=== Consignes à suivre ===
1) Répondez à ces questions sur le texte sur la mort :
(a) Quelle image accompagne le sujet proposé par Tara ?
(b) Chez les peuples que certains appellent primitifs, comment la mort est-elle vécue ?
(c) Que représente la mort dans notre société, selon la dernière partie ?
2) D'après le texte sur la mort, à quoi tient notre refus de la mort ? Répondez en une à trois phrases.
3) Prolongez le texte sur la mort à partir de sa dernière phrase.

=== Texte présenté ===
------------------------------------
Bonjour
Merci Tara pour ce sujet et l'image très évocatrice du voilier qui passe d'une rive à l'autre
Sujet confrontant que celui de la mort... d'autant plus confrontant qu'il est une étape que chaque être humain traverse un jour seul. Notre société qui se dit moderne et évoluée est sans doute celle qui vit le plus mal cette transition. Si l'on observe ce que certains appellent les peuples primitifs, on constate que la mort est vécue comme une naissance, un événement important et souvent festif.
Notre refus de la mort est sans doute lié à notre mode de vie qui en a fait un tabou, une idée à laquelle il ne faut pas penser parce que ça n'est pas le moment. Alors cette idée on la repousse, on l'ignore, on tente de l'oublier, de la gommer... jusqu'au jour où... il faut franchir le pas. La mort est dans notre société un échec qu'il faudrait repousser le plus loin possible, comme si le but premier de la vie était de mourir vieux... la quantité plutôt que la qualité !
------------------------------------
=== Extrait des données ===
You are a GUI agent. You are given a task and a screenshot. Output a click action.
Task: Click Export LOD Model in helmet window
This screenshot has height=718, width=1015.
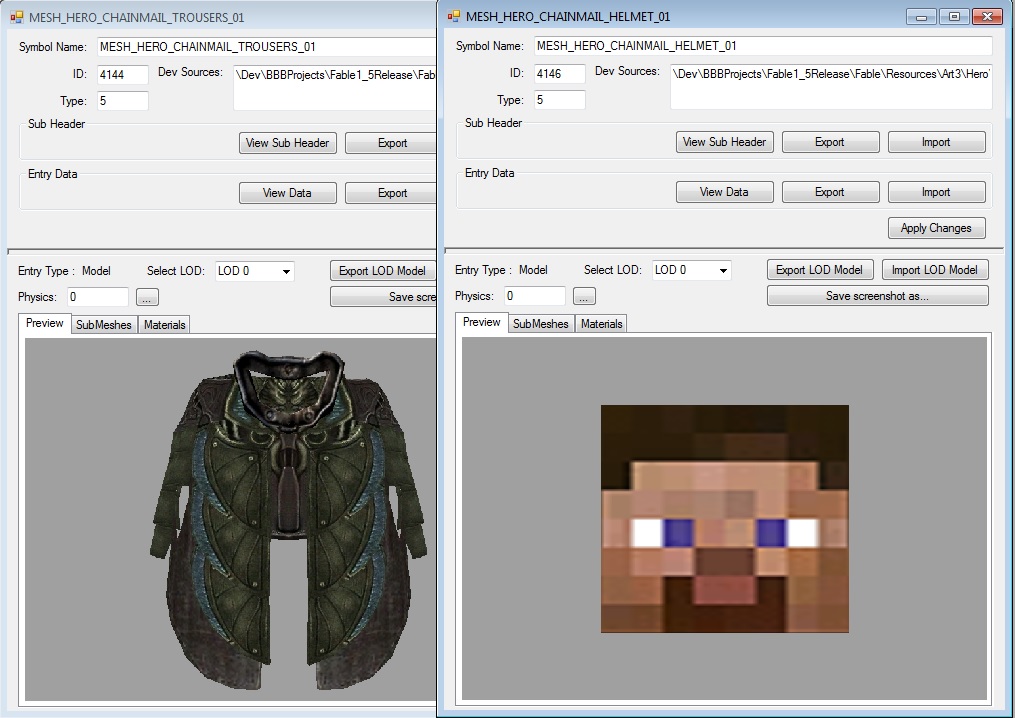(819, 270)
------------------------------------
=== Réponses attendues ===
1)
(a) Celle d'un voilier qui passe d'une rive à l'autre.
(b) Comme une naissance, un événement important et souvent festif.
(c) Un échec qu'il faudrait repousser le plus loin possible.

2) Notre refus de la mort tient sans doute à notre mode de vie, qui en a fait un tabou. C'est devenu une idée à laquelle il ne faut pas penser, parce que ce n'est pas le moment. Alors on la repousse, on l'ignore et on tente de l'oublier.

3)
Je reste convaincu que régler ses comptes avec la mort permet de vivre beaucoup plus léger. S'accrocher à son corps amène aux pires aberrations parfois obsessionnelles. La vie terrestre n'est pas une fin en soi et à force de penser freiner cette échéance, on oublie qui l'on est tout simplement. S'accrocher et s'identifier ainsi à notre "véhicule" est une manière de mourir un peu en tentant de figer la vie...
Traverser la vie comme des vacances sur terre n'est-il pas merveilleux ? Les vacances ont ceci de merveilleux qu'elles ne durent pas. Trois jours de vacances peuvent être parfois tellement plus intenses qu'un mois. La durée importe peu finalement...?
Mon mois préféré est depuis toujours celui de septembre, le début de l'automne, cette douceur enveloppante, rappelant que la nature s'endort et achève progressivement son cycle. Les feuilles se colorent, marquant la fin de leur vie, parant la nature de couleurs si joyeuses, lumineuses, chaleureuses... La mort devrait être une réjouissance, la joie de retourner chez soi après avoir traversé une existence.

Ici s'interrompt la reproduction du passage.